This is the second in my series of implementing low-level machine learning algorithms in Matlab. We first did linear regression with gradient descent and now we’re working with the more popular naive bayes classifier. As is evident from the name, NB it is a classifier i.e. it sorts data points into classes based on some features. We’ll be writing code for NB using low-level matlab (meaning we won’t use matlab’s implementation of NB). Here’s the example we’ve taken (with a bit of modification) from here.

Consider the following vector:

(likes shortbread, likes lager, eats porridge, watched England play football, nationality)T

A vector $x = (1, 0, 1, 0, 1)^T$ would describe that a person likes shortbread, does not like lager, eats porridge, has not watched England play football and is a national of Scottland. The final point is the class that we want to predict and takes two values: 1 for Scottish, 0 for English.

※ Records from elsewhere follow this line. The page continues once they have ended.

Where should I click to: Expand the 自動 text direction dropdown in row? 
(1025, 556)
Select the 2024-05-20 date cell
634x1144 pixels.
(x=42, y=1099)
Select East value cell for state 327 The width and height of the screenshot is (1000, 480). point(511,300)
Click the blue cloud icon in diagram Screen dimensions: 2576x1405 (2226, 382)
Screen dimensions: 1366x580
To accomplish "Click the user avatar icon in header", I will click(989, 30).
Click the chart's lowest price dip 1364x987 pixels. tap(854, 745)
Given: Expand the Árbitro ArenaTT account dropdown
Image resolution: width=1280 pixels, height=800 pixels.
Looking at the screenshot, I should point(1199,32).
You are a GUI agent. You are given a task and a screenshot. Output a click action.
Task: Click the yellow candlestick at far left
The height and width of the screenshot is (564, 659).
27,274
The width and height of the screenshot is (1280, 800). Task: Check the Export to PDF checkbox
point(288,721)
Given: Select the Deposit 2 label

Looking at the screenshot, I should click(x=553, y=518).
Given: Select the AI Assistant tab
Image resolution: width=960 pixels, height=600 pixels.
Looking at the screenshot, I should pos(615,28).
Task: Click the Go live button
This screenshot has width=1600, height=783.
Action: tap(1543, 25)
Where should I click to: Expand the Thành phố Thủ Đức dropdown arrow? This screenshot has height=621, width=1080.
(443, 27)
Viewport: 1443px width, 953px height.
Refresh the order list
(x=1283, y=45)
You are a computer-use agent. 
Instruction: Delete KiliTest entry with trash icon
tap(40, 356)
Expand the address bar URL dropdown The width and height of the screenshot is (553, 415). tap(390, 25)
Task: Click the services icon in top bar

Here’s the data we’re given:

 X = [ 0 0 1 1 0 ; 1 0 1 0 0 ; 1 1 0 1 0 ; 1 1 0 0 0 ; 0 1 0 1 0 ; 0 0 1 0 0 ; 1 0 1 1 1 ; 1 1 0 1 1 ; 1 1 1 0 1 ; 1 1 1 0 1 ; 1 1 1 1 1 ; 1 0 1 0 1 ; 1 0 0 0 1 ]; 

Notice that usually when we represent data, we write features in columns, instances in rows. If this is the case, we need to get the data in proper orientation: features in rows, instances in columns. That’s the convention. Also, we need to separate the class from the feature set:

Y = X(:,5);
X = X(:,1:4)'; % X in proper format now.


Alright. Now, that we have the data, let’s hear some theory. As always, this isn’t a tutorial on statistics. Go read about the theory somewhere else. This is just a refresher:

In order to predict the class from a feature set, we need to find out the probability of Y given X (where

$X = ( x_1, x_2, \ldots x_n )$

with n being the number of features. We denote the number of instances given to us as m. In our example, n = 4, m = 13. The probability of Y given X is:

$P(Y=1|X) = P(X|Y=1) * P(Y=1) / P(X)$

Which is called the Bayes rule. Now, we make the NB assumption: All features in the feature set are independant of each other! Strong assumption but usually works. Given this assumption, we need to find $P(X|Y=1), P(Y) and P(X)$.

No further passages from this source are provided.